Nobody wants your old T-shirts
UPDATE 4/28 10:45 am answering the "be a man" video: see end of this post I guess our great Alanna Shaikh post "Nobody wants your old shoes" (2nd most popular post of all time) did not quite reach everybody. Or maybe the parallels between old T-shirts and old shoes were not widely appreciated (HT @texasinafrica)
A new clothing-themed charitable campaign from the guys behind lucrative social media marketing exercise I Wear Your Shirt is looking to get unwanted T-shirts out of your closet and onto the backs of a million people across Kenya, Uganda, DRC, Ghana, Liberia, Mozambique, Nigeria, Ethiopia, Sudan, Swaziland and South Africa.

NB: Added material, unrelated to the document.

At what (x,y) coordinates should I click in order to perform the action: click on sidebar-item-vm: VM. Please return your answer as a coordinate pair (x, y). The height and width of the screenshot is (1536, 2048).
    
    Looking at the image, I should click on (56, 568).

The 1MillionShirts project, launched this month, is asking for used (but decent) T-shirts to be sent in with a one dollar bill to help with container costs. The shirts will then be shipped to Africa to help clothe folks in need.
The guy in the video also asks for $ from each of us because it is very expensive to send containers full of bulky low-value T-shirts all the way over to all those places somewhere in Africa. Test question: why might this fact help explain why this is "one of the worst advocacy ideas of the year" (in @texasinafrica's words).

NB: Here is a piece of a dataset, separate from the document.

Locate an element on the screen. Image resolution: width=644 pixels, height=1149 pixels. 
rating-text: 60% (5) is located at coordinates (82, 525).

UPDATE 4/27 10:45 am: @iwearyourshirt posts an angry video attacking me and other "Internet trolls" for daring to criticize him, challenging us to come out from behind our computers to call him on the phone directly and "be a man."
Laura has put up a constructive alternative suggestion to #1millionshirts in response to the, um, "be a man" challenge.

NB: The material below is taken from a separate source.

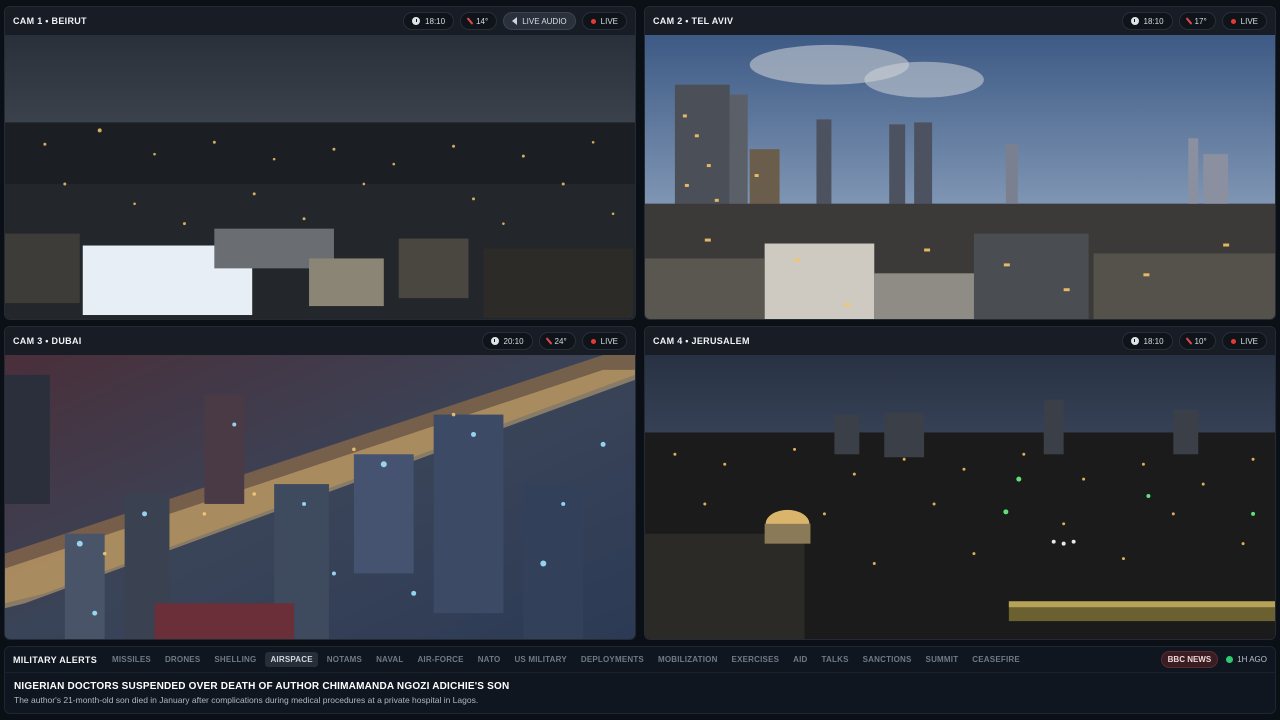  Describe the element at coordinates (694, 21) in the screenshot. I see `camera-title: CAM 2 • TEL AVIV` at that location.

I of course completely agree with Laura.
As far as how to have the debate on 1 Million Shirts, it's perfectly legitimate to have a public debate on Twitter or any other forum on a very public advocacy idea that is out there. That the only acceptable alternative for @iwearyourshirt is to get a personal phone call is to suggest that public debate is not legitimate and that the design of aid projects should be negotiated in private.
Sorry, pal, that's not how democratic debate and accountability works. I'm sorry if you feel blind-sided by this debate, but the burden of proof was on you to check out your idea before you made it so public to a large audience. To me, that's what it means to "be a man", oops I mean, "be a human."